● WHAT THE EXERCISE ASKS
After finding the line with "Task: Select order 1047 row in recent orders" in the data below, set down exactly each line through the one with "Task: Click the green", inclusive, and stop there.

------

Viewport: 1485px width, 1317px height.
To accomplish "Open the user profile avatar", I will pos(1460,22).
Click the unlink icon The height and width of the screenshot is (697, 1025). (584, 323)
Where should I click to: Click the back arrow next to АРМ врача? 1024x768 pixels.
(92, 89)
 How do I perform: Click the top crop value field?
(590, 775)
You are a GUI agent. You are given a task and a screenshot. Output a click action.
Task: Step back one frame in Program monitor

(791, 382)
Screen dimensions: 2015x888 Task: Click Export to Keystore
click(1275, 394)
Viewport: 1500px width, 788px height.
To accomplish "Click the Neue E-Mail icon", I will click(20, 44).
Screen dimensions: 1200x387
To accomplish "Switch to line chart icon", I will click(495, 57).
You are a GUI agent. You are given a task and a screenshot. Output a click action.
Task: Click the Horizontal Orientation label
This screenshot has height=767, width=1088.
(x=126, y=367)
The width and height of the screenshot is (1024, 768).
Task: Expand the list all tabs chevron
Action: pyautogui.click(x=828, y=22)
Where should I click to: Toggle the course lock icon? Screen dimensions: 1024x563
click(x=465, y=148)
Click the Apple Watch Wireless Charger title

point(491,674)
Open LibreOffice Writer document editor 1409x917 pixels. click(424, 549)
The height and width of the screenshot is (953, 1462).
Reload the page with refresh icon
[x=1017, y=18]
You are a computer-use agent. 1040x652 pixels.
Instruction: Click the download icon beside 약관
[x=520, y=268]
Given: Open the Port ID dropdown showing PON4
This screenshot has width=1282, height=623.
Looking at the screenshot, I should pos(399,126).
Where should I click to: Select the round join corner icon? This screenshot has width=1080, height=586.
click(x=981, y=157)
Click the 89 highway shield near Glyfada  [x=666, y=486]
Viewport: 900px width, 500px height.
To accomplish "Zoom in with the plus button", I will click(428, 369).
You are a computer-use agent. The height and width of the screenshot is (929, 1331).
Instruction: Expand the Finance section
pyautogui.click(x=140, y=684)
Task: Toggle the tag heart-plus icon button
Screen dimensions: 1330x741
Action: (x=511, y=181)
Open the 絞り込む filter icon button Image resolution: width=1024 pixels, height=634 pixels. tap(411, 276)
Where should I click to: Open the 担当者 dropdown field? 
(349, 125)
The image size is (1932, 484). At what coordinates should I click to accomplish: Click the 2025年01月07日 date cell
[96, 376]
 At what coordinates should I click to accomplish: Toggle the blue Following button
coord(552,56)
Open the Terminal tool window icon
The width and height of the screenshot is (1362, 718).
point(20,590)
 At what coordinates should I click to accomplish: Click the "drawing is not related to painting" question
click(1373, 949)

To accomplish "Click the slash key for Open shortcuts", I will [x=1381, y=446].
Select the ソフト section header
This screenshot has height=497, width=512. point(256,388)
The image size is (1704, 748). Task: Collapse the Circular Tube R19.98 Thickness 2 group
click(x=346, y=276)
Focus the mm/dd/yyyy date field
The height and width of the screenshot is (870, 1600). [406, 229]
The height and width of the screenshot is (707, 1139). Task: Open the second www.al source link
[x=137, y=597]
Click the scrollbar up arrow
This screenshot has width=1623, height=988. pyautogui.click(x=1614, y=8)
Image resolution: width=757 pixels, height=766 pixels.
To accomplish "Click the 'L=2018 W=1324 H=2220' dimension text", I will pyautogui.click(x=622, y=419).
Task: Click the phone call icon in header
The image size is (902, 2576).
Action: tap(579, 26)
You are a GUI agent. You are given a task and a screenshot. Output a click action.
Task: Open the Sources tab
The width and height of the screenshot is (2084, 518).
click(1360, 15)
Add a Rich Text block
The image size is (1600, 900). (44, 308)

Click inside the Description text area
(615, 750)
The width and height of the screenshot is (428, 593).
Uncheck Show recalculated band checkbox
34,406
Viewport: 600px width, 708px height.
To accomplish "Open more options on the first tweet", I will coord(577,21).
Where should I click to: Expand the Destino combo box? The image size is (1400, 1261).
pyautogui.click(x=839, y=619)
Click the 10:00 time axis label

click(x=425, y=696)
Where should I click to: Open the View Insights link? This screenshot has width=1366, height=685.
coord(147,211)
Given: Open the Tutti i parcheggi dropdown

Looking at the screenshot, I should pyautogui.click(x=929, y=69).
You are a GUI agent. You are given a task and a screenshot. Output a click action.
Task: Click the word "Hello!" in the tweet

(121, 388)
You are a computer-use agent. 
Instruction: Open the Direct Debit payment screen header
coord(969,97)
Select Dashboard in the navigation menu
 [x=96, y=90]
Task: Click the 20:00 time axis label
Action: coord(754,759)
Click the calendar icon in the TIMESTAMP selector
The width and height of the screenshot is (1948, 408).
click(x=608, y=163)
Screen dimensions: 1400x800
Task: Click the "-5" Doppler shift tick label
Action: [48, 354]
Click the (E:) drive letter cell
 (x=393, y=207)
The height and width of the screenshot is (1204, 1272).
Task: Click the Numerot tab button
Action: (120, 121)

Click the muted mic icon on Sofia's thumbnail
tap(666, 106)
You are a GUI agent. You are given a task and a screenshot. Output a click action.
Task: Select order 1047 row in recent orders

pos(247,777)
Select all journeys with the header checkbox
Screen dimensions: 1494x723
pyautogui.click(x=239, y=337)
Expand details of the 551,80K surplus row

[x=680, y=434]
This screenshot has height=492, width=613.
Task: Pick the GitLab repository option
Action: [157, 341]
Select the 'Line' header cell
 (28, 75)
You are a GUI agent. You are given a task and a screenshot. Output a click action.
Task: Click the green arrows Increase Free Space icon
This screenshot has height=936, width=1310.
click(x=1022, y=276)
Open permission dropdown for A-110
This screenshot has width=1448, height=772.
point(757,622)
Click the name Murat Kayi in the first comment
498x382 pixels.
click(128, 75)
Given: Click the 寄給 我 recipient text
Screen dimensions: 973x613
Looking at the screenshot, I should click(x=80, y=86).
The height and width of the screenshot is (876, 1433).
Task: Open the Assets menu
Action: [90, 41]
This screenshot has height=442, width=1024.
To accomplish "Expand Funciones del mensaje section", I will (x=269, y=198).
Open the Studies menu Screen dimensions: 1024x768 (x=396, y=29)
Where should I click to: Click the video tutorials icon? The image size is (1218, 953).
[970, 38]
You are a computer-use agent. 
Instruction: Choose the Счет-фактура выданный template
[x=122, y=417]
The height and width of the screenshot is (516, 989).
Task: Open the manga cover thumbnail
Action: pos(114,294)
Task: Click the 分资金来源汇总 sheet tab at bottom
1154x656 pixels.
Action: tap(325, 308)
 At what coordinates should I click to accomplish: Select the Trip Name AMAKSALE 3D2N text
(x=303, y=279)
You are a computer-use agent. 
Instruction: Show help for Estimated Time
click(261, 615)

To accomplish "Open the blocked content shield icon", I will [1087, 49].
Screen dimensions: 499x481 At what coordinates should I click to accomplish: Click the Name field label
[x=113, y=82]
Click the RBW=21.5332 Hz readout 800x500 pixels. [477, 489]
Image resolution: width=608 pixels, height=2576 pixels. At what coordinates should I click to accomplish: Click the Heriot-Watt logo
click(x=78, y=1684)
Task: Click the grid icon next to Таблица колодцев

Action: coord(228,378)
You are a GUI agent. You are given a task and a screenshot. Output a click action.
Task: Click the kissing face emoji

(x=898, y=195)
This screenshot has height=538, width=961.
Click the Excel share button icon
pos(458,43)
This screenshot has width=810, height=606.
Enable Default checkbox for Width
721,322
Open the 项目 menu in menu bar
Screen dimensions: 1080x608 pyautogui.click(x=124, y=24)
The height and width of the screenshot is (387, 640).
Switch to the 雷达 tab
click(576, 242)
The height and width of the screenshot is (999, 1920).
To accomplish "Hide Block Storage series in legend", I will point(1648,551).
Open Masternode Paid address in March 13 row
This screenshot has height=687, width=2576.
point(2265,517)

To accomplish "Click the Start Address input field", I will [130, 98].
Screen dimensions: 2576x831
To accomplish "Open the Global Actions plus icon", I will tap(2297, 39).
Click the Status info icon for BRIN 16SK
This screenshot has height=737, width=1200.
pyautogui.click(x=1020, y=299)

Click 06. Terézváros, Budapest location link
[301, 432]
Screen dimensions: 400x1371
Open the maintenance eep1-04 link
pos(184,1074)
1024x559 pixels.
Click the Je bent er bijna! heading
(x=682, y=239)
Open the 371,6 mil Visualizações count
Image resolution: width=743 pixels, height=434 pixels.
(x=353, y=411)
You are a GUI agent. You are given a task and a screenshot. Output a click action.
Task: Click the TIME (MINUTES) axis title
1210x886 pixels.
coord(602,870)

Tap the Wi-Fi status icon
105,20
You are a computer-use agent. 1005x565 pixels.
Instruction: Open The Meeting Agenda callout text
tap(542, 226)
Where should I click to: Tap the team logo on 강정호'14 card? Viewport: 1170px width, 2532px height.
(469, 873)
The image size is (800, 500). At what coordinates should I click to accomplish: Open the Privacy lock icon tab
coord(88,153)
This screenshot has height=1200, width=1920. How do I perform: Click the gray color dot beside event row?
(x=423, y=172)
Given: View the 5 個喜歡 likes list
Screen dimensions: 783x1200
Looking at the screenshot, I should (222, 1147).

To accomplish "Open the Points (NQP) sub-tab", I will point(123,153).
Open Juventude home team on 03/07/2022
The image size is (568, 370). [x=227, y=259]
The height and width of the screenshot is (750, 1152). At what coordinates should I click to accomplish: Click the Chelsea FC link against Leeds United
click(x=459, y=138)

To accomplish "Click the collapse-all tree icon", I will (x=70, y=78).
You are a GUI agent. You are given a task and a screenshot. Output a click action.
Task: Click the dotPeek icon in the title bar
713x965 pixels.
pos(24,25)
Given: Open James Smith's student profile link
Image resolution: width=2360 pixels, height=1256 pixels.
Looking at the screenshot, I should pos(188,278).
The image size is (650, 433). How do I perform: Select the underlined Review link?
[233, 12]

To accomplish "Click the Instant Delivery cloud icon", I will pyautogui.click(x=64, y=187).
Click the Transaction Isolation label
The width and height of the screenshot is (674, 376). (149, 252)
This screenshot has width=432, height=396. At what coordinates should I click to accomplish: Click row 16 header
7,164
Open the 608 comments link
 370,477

------

● OUTPUT FOR THIS TASK
Task: Select order 1047 row in recent orders

pos(247,777)
Select all journeys with the header checkbox
Screen dimensions: 1494x723
pyautogui.click(x=239, y=337)
Expand details of the 551,80K surplus row

[x=680, y=434]
This screenshot has height=492, width=613.
Task: Pick the GitLab repository option
Action: [157, 341]
Select the 'Line' header cell
 (28, 75)
You are a GUI agent. You are given a task and a screenshot. Output a click action.
Task: Click the green arrows Increase Free Space icon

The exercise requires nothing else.